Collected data
= = = = = = =

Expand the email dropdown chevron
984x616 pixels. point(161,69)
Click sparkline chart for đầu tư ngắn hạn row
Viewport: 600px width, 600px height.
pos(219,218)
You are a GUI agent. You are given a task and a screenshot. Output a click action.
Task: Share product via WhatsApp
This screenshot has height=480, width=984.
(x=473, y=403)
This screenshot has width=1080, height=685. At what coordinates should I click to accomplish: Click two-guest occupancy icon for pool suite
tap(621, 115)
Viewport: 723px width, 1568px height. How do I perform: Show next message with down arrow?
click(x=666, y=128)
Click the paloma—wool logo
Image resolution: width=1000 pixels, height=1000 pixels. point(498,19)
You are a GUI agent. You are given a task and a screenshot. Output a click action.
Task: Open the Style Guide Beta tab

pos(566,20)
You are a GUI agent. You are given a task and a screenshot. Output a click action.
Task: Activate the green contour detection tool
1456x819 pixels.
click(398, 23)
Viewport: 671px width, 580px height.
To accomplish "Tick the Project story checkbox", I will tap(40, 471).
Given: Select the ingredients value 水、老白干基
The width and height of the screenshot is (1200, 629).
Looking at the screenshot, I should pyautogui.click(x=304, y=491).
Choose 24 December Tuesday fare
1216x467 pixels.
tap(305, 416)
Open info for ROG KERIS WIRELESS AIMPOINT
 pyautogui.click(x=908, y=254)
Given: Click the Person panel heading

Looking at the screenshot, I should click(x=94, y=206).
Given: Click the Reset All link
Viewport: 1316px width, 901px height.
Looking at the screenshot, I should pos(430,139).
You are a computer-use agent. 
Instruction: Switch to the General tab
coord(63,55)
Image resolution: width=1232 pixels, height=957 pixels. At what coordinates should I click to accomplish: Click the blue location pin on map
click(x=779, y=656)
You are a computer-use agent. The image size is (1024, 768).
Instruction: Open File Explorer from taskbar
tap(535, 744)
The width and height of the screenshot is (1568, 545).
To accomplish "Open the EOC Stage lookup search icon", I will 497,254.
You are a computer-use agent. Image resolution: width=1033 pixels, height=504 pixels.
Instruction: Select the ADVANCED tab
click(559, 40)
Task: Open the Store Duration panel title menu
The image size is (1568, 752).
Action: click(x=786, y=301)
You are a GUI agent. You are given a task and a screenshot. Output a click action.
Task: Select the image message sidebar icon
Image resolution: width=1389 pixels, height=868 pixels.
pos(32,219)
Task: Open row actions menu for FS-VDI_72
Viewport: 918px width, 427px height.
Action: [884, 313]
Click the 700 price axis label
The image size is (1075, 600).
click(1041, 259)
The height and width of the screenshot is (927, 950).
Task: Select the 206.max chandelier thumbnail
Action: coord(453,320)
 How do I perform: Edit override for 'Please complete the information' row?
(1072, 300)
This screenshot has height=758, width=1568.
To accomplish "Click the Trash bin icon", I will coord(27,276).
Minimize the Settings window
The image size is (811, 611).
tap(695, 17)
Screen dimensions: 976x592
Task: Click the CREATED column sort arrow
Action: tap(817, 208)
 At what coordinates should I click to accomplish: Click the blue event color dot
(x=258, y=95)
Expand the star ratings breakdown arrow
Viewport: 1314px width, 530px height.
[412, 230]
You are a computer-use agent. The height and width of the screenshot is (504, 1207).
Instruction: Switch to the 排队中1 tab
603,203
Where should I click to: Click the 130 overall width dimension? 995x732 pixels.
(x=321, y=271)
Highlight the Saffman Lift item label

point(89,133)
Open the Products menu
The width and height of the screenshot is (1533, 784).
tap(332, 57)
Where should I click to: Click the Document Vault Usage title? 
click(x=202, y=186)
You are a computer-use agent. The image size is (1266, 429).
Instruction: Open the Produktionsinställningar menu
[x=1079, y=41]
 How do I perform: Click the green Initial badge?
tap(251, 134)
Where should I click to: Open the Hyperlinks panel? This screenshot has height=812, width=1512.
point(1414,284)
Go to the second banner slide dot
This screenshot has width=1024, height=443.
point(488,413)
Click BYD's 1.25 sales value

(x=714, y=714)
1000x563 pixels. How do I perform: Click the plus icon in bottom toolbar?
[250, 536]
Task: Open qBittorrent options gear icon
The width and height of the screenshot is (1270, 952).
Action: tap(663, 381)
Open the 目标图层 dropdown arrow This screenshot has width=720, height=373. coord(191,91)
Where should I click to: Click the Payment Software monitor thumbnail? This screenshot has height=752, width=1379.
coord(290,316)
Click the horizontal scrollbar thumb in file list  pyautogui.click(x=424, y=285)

= = = = = = =

- **Required action**: Scan the records above and show every line in which the word "computer" occurs.

- **Answer box**:
You are a computer-use agent. 
You are a computer-use agent. The image size is (1024, 768).
You are a computer-use agent. Image resolution: width=1033 pixels, height=504 pixels.
You are a computer-use agent. The height and width of the screenshot is (504, 1207).
You are a computer-use agent. The image size is (1266, 429).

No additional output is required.